** Opening DATA SECTION block **
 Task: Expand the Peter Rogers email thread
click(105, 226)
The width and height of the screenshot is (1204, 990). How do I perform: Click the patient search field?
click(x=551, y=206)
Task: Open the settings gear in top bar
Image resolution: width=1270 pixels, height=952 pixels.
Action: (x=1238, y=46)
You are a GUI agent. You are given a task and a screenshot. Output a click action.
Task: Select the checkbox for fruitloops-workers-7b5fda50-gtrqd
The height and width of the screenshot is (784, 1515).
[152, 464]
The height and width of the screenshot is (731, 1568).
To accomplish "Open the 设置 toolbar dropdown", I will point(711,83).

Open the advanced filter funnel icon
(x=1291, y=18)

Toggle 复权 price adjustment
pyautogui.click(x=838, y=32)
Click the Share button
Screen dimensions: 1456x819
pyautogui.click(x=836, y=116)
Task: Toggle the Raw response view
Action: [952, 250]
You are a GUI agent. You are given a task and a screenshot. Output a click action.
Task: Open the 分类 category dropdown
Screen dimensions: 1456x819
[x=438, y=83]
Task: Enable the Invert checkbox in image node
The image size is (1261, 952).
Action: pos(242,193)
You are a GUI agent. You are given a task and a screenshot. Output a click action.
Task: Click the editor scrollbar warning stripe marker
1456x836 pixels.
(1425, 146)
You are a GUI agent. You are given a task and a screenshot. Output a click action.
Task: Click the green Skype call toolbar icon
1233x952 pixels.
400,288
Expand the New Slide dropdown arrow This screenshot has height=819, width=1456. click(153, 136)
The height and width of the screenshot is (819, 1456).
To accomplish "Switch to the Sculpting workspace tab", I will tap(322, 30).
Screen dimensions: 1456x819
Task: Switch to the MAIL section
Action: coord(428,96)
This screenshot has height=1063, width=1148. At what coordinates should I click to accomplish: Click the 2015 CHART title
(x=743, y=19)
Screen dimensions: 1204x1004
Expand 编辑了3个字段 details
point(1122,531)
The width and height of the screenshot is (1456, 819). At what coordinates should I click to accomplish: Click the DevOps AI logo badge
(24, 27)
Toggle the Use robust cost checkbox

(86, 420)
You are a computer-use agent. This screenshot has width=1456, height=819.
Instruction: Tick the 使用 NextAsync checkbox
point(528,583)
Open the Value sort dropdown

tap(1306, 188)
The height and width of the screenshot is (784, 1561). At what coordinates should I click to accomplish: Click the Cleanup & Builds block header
** Closing DATA SECTION block **
WORK ORDER:
An exact copy of the entries from the line containing "You are a computer-use" through the last line is the expected answer.

RESPONSE BOX:
You are a computer-use agent. This screenshot has width=1456, height=819.
Instruction: Tick the 使用 NextAsync checkbox
point(528,583)
Open the Value sort dropdown

tap(1306, 188)
The height and width of the screenshot is (784, 1561). At what coordinates should I click to accomplish: Click the Cleanup & Builds block header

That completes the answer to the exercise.